(Stored items)
--
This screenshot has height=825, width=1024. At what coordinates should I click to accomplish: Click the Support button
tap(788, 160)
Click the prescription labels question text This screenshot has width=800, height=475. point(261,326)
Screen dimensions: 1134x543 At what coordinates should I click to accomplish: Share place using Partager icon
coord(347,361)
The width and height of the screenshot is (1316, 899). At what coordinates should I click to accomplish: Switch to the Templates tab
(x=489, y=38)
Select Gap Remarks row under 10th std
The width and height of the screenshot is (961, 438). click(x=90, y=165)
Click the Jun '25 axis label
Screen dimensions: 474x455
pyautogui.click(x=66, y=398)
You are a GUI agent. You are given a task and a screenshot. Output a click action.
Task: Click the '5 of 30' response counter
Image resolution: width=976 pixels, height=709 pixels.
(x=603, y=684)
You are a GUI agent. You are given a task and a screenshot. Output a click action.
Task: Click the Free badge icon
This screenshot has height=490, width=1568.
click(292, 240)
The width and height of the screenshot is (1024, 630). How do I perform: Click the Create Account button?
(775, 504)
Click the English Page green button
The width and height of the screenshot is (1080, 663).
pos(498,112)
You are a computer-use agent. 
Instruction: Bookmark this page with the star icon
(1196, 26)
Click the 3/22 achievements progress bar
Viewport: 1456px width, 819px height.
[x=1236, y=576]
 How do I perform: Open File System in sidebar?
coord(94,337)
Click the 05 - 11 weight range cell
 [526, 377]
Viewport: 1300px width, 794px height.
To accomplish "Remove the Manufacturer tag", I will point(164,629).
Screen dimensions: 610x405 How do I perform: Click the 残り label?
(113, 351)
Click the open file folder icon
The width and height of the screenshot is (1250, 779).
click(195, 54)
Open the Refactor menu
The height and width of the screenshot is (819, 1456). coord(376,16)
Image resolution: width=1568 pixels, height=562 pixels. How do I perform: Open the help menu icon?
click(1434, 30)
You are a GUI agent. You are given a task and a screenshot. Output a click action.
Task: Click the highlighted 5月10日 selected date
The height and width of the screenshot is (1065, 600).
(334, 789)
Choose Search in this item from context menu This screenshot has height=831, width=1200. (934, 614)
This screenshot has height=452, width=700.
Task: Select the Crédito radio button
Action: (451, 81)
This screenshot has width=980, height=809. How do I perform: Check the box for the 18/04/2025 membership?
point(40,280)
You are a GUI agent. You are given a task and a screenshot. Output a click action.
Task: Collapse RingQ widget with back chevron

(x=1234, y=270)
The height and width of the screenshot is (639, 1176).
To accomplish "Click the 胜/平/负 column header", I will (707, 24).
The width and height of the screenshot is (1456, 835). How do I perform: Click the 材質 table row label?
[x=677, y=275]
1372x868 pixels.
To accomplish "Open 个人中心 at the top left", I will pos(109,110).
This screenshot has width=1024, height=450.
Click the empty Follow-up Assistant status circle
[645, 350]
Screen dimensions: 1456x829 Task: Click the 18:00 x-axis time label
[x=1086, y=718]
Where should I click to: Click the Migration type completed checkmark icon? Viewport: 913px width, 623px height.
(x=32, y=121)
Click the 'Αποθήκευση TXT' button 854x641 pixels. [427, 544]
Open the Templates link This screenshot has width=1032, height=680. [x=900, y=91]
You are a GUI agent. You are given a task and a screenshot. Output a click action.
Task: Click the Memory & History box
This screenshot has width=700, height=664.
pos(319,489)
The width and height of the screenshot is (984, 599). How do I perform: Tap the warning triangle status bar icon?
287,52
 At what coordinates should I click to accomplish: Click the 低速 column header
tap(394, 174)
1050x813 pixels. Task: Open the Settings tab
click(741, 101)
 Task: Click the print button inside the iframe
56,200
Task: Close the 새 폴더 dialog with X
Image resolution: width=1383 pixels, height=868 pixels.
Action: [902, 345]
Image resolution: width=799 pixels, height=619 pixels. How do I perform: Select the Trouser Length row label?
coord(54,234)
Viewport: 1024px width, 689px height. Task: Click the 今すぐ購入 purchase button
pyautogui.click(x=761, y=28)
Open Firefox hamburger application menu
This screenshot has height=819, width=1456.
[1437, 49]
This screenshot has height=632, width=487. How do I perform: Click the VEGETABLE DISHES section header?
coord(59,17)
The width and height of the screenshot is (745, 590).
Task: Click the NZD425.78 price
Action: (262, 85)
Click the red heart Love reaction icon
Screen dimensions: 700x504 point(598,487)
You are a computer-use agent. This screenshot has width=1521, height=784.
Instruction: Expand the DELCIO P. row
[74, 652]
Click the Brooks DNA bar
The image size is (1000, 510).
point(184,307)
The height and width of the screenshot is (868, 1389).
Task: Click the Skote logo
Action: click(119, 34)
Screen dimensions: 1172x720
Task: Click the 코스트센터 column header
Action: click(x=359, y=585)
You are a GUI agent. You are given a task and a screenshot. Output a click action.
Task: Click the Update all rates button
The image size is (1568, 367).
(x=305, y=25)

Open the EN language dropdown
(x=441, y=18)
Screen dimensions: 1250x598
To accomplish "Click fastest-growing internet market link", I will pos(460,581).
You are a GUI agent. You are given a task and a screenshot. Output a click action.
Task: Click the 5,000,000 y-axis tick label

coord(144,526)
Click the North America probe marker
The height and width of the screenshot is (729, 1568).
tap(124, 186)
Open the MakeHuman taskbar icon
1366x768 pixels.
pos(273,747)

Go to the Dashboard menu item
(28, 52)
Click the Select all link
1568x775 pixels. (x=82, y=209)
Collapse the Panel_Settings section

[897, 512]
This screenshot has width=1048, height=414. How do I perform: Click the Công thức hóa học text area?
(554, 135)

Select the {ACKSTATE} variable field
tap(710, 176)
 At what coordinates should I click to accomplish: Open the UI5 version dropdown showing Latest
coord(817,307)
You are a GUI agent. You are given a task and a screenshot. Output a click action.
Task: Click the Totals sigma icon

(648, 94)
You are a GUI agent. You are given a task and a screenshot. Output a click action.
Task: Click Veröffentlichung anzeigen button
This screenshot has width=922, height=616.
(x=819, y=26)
--
▶ **Given instruction**: Write out all the entries above again, swapping "GUI agent" for "desktop agent" and leaving everything else as it is.

▶ **Correct response**:
This screenshot has height=825, width=1024. At what coordinates should I click to accomplish: Click the Support button
tap(788, 160)
Click the prescription labels question text This screenshot has width=800, height=475. point(261,326)
Screen dimensions: 1134x543 At what coordinates should I click to accomplish: Share place using Partager icon
coord(347,361)
The width and height of the screenshot is (1316, 899). At what coordinates should I click to accomplish: Switch to the Templates tab
(x=489, y=38)
Select Gap Remarks row under 10th std
The width and height of the screenshot is (961, 438). click(x=90, y=165)
Click the Jun '25 axis label
Screen dimensions: 474x455
pyautogui.click(x=66, y=398)
You are a desktop agent. You are given a task and a screenshot. Output a click action.
Task: Click the '5 of 30' response counter
Image resolution: width=976 pixels, height=709 pixels.
(x=603, y=684)
You are a desktop agent. You are given a task and a screenshot. Output a click action.
Task: Click the Free badge icon
This screenshot has height=490, width=1568.
click(292, 240)
The width and height of the screenshot is (1024, 630). How do I perform: Click the Create Account button?
(775, 504)
Click the English Page green button
The width and height of the screenshot is (1080, 663).
pos(498,112)
You are a computer-use agent. 
Instruction: Bookmark this page with the star icon
(1196, 26)
Click the 3/22 achievements progress bar
Viewport: 1456px width, 819px height.
[x=1236, y=576]
 How do I perform: Open File System in sidebar?
coord(94,337)
Click the 05 - 11 weight range cell
 [526, 377]
Viewport: 1300px width, 794px height.
To accomplish "Remove the Manufacturer tag", I will point(164,629).
Screen dimensions: 610x405 How do I perform: Click the 残り label?
(113, 351)
Click the open file folder icon
The width and height of the screenshot is (1250, 779).
click(195, 54)
Open the Refactor menu
The height and width of the screenshot is (819, 1456). coord(376,16)
Image resolution: width=1568 pixels, height=562 pixels. How do I perform: Open the help menu icon?
click(1434, 30)
You are a desktop agent. You are given a task and a screenshot. Output a click action.
Task: Click the highlighted 5月10日 selected date
The height and width of the screenshot is (1065, 600).
(334, 789)
Choose Search in this item from context menu This screenshot has height=831, width=1200. (934, 614)
This screenshot has height=452, width=700.
Task: Select the Crédito radio button
Action: (451, 81)
This screenshot has width=980, height=809. How do I perform: Check the box for the 18/04/2025 membership?
point(40,280)
You are a desktop agent. You are given a task and a screenshot. Output a click action.
Task: Collapse RingQ widget with back chevron

(x=1234, y=270)
The height and width of the screenshot is (639, 1176).
To accomplish "Click the 胜/平/负 column header", I will (707, 24).
The width and height of the screenshot is (1456, 835). How do I perform: Click the 材質 table row label?
[x=677, y=275]
1372x868 pixels.
To accomplish "Open 个人中心 at the top left", I will pos(109,110).
This screenshot has width=1024, height=450.
Click the empty Follow-up Assistant status circle
[645, 350]
Screen dimensions: 1456x829 Task: Click the 18:00 x-axis time label
[x=1086, y=718]
Where should I click to: Click the Migration type completed checkmark icon? Viewport: 913px width, 623px height.
(x=32, y=121)
Click the 'Αποθήκευση TXT' button 854x641 pixels. [427, 544]
Open the Templates link This screenshot has width=1032, height=680. [x=900, y=91]
You are a desktop agent. You are given a task and a screenshot. Output a click action.
Task: Click the Memory & History box
This screenshot has width=700, height=664.
pos(319,489)
The width and height of the screenshot is (984, 599). How do I perform: Tap the warning triangle status bar icon?
287,52
 At what coordinates should I click to accomplish: Click the 低速 column header
tap(394, 174)
1050x813 pixels. Task: Open the Settings tab
click(741, 101)
 Task: Click the print button inside the iframe
56,200
Task: Close the 새 폴더 dialog with X
Image resolution: width=1383 pixels, height=868 pixels.
Action: [902, 345]
Image resolution: width=799 pixels, height=619 pixels. How do I perform: Select the Trouser Length row label?
coord(54,234)
Viewport: 1024px width, 689px height. Task: Click the 今すぐ購入 purchase button
pyautogui.click(x=761, y=28)
Open Firefox hamburger application menu
This screenshot has height=819, width=1456.
[1437, 49]
This screenshot has height=632, width=487. How do I perform: Click the VEGETABLE DISHES section header?
coord(59,17)
The width and height of the screenshot is (745, 590).
Task: Click the NZD425.78 price
Action: (262, 85)
Click the red heart Love reaction icon
Screen dimensions: 700x504 point(598,487)
You are a computer-use agent. This screenshot has width=1521, height=784.
Instruction: Expand the DELCIO P. row
[74, 652]
Click the Brooks DNA bar
The image size is (1000, 510).
point(184,307)
The height and width of the screenshot is (868, 1389).
Task: Click the Skote logo
Action: click(119, 34)
Screen dimensions: 1172x720
Task: Click the 코스트센터 column header
Action: click(x=359, y=585)
You are a desktop agent. You are given a task and a screenshot. Output a click action.
Task: Click the Update all rates button
The image size is (1568, 367).
(x=305, y=25)

Open the EN language dropdown
(x=441, y=18)
Screen dimensions: 1250x598
To accomplish "Click fastest-growing internet market link", I will pos(460,581).
You are a desktop agent. You are given a task and a screenshot. Output a click action.
Task: Click the 5,000,000 y-axis tick label

coord(144,526)
Click the North America probe marker
The height and width of the screenshot is (729, 1568).
tap(124, 186)
Open the MakeHuman taskbar icon
1366x768 pixels.
pos(273,747)

Go to the Dashboard menu item
(28, 52)
Click the Select all link
1568x775 pixels. (x=82, y=209)
Collapse the Panel_Settings section

[897, 512]
This screenshot has width=1048, height=414. How do I perform: Click the Công thức hóa học text area?
(554, 135)

Select the {ACKSTATE} variable field
tap(710, 176)
 At what coordinates should I click to accomplish: Open the UI5 version dropdown showing Latest
coord(817,307)
You are a desktop agent. You are given a task and a screenshot. Output a click action.
Task: Click the Totals sigma icon

(648, 94)
You are a desktop agent. You are given a task and a screenshot. Output a click action.
Task: Click Veröffentlichung anzeigen button
This screenshot has width=922, height=616.
(x=819, y=26)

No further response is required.